楚怀朔掸掸胸前的土渣,皮笑肉不笑道:“我没事,不过林资…”
“林资怎么了?”闻忻简视线往后移了下,“是林资见义勇为,楚家特意过来感谢他?”
楚怀朔咬牙,“见义勇为?”
“林资坐树上乘凉的时候看到楚宥被人摁到地上,施暴的人背对着他,林资看不清那个人的脸,又确确实实认出了楚宥这个同班同学,情急之下把花投到隔壁。”
闻忻简把林资塑造成乐于助人、反抗暴力的少年,逻辑无可挑剔,但里面除了林资把花扔到隔壁没一句话是真的。
“楚宥”,突然被点名的透明人好像凭空出现,存在感低到在楚怀朔叫他之前,没人发现他是跟闻忻简一起过来的。
楚宥头顶也尽是土渣,俊美的轮廓也沾了些泥点,不显落魄反而有种草莽江湖江湖侠士的风采。
“谢谢闻小少爷帮我。”
简单的道谢无疑是验证了闻忻简为林资漏洞百出的开脱。
楚怀朔微眯起眸子,他不过在后花园警告了楚宥两句,肢体碰撞都没发生,“真是咬人的狗不叫。”
被讽刺的楚宥眉梢都未动,平静地受着。
“既然林资没做错什么”,闻忻简赶人道:“就不劳烦楚大少爷到闻家指手画脚。”
楚怀朔塞然,闻忻简这手颠倒黑白的本事拍案叫绝,之前护的是闻忻繁,现在佑的是林资。
楚怀朔不由得望向闻忻繁,被闻家养了十七年却一朝跌落云端,其中酸楚只有他自己知晓,眼底缓缓流出怜惜的同情。

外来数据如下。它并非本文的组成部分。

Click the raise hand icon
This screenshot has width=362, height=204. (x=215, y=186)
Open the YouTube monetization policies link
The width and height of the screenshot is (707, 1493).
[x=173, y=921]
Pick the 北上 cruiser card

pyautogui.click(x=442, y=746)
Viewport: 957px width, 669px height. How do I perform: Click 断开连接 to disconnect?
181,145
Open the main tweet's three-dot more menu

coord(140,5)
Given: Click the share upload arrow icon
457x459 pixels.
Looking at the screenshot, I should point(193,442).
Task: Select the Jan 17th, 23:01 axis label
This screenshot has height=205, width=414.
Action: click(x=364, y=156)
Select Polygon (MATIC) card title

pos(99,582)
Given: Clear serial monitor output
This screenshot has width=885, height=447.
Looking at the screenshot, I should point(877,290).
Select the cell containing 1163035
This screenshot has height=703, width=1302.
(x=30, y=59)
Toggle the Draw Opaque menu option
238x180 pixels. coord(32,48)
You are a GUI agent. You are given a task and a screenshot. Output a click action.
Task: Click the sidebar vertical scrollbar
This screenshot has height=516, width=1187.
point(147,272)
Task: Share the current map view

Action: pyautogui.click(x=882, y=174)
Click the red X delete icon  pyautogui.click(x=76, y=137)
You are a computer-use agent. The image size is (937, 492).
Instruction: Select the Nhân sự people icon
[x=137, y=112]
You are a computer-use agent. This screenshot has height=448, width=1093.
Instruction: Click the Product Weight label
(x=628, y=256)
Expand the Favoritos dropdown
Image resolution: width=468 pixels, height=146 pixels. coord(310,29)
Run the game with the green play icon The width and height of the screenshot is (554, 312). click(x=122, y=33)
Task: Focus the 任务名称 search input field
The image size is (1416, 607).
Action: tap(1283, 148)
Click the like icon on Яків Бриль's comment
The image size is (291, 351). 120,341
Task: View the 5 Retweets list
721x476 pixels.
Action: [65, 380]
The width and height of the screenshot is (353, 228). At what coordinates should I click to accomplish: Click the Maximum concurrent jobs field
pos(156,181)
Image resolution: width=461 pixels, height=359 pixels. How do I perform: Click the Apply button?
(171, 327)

“忻繁”,闻忻简的声音比之前在屋里多了份肃厉,“我只有林资一个弟弟,闻家也只有林资一个小少爷,没人能越过他去,你明白吗?”
几乎是同闻忻奕一模一样的话。
闻忻繁仓惶抬眼,闻忻简神情冷漠宛如坚冰,恍得闻忻繁半晌才回神。
闻忻繁将唇咬得失去血色,眼眶蓄是悲切的泪,垂下脑袋用力点了点头。
闻忻简不想做得这么无情,但是林资才是他的亲弟弟,最开始在林家的错误绝不能再犯。
“所以忻繁”,闻忻简视线锁定闻忻繁,“刚才发生了什么?”
“没发生什么,只是想劝林资不要拔花”,闻忻繁很勉强地笑了下,“但既然是帮人就是我错怪林资了,大哥,我以后事先问清经过。”
闻忻繁转头又对楚怀朔道:“楚同学,这是我们闻家的事,你不要再管了。”
楚怀朔脸色也难看起来。
林资搞出的闹剧,作为受害者的楚怀朔惹火上身,另一个受害者楚宥成了帮凶,剩下劝阻的闻忻繁反倒要道歉。
只有林资干干净净。
闻家对他纵容到无以复加的地步。
林资抱着胳膊,漂亮的眉眼蕴着不耐,“我今天非要把这些花全挖出来。”
林资心里堵了口气,从他制造的祸端全身全尾出来还不行,非要把那气撒干净才算完。
他就是针尖对麦芒,嚣张叛逆到你让他难受,他会千百倍地还回去。
闻忻简朝后招手,“没听到小少爷的话?把花园挖了。”
管家应了声,叫出几个佣人开始刨花。